For me, part of how I live with cancer is advocating for cures and working to raise awareness so that my children, or their children, will not have to go through what I have been through.  I am still not up to marathon shape...  and honestly the cold has made me want to sleep more than exercise this winter.  My sister, Robin, though has been out there again on my behalf.  Robin is running in the Boston Marathon with Team in Training.  She has been training in the snow and cold in Boston to help raise money for the Leukemia & Lymphoma Society (LLS).

LLS has funded research for decades.  They are a big reason that the 5 year survival rate of the most common childhood leukemia - Acute Lymphoblastic Leukemia (ALL), which is what 75% of children with leukemia get - has gone from less than 10% in the 1960's to over 90% today.  So in about my lifetime, a diagnosis that used to be a death sentence is now something that nine times out of ten is completely curable.  They have done this from using research to figure out how much chemo is needed and for how long.  For the first time in several decades several new medicines have been approved by the FDA to treat leukemia and lymphoma.  However, although the drugs have been approved, studies are needed to figure out how to administer them, how much they need to give, and over what period of time.

If you are diagnosed with any kind of cancer, consider taking part in a trial.  Right now 50-70% of children with cancer are in a trial but only 2-3% of adults.  I do not wish cancer on anyone - so would much prefer that you help with financial donations!!  I sincerely appreciate the donations so many of you have made in the past for the Leukemia and Lymphoma Society.  If you are able to help again and make this a regular part of your charitable giving that would be great!!!

Tuesday, January 13, 2015

Routine Procedures

Here are a few things I've decided about “routine” medical procedures.
  1. They are only routine for the people performing them. (I've had lots of "routine" procedures once and hope not to have most of them again.)
  2. If they offer pain meds – take them!! (The doctors have no clue what these procedures feel like!!)
 I finally got my port removed last week. You are under sedation when it goes in – so it is like outpatient surgery. When they pull it out they numb the area and then they literally pull it out. An assistant holds the vein down so you don’t bleed out while the doctor stitches it up, and then you up and then off you go. No restrictions, no post op care, you are done.

My doctor chatted with me all the way through it. As he tugged at the port he commented that my body had grown to like it and he was having trouble getting it out… but not to worry he would get it. (Great.) He commented that pulling a port out of an 80 year old woman was like pulling something out of butter, but since I was young and healthy (I guess compared to an 80 year old with cancer I am at least young) my body had healed around it and absorbed it.

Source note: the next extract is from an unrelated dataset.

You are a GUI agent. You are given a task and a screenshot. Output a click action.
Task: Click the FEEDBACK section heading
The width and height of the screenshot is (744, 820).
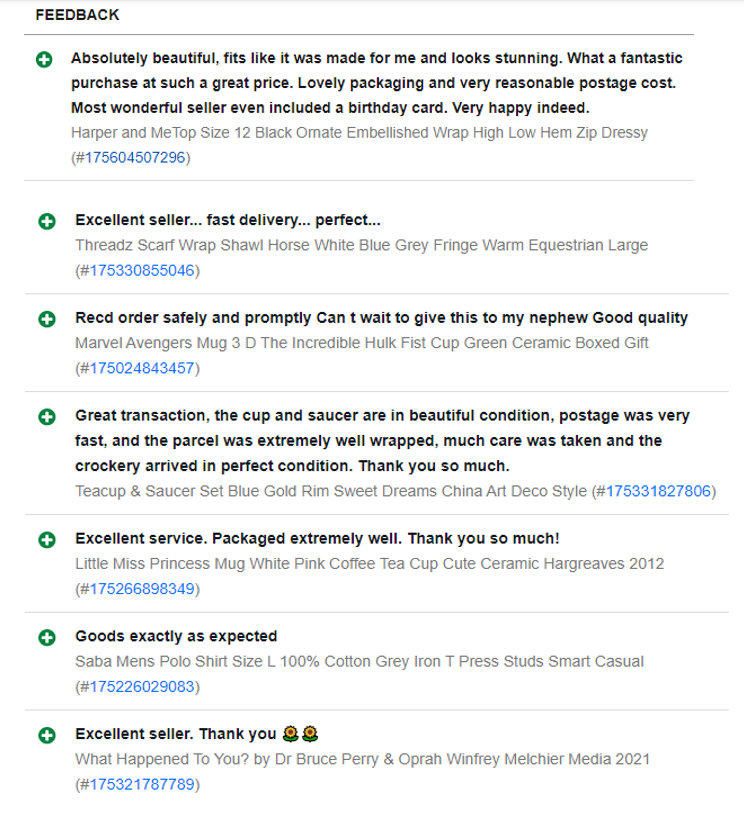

Finally it was liberated from my body and now a week later is feeling good. Luckily that is all there is to report on the medical front. I don't go back to my oncologist until early March. I have a post op visit for cancer #2 early Feb but don't expect anything from that that.

The most painful thing of late is getting back in the routine of waking up to an alarm clock versus sleeping in everyday. Now that the girls are old enough they sleep in too vacations and weekends are wonderful! I hope we will all be back in the groove soon but somehow think with the cold weather and dark days we may be in for a few months of dragging in the mornings!!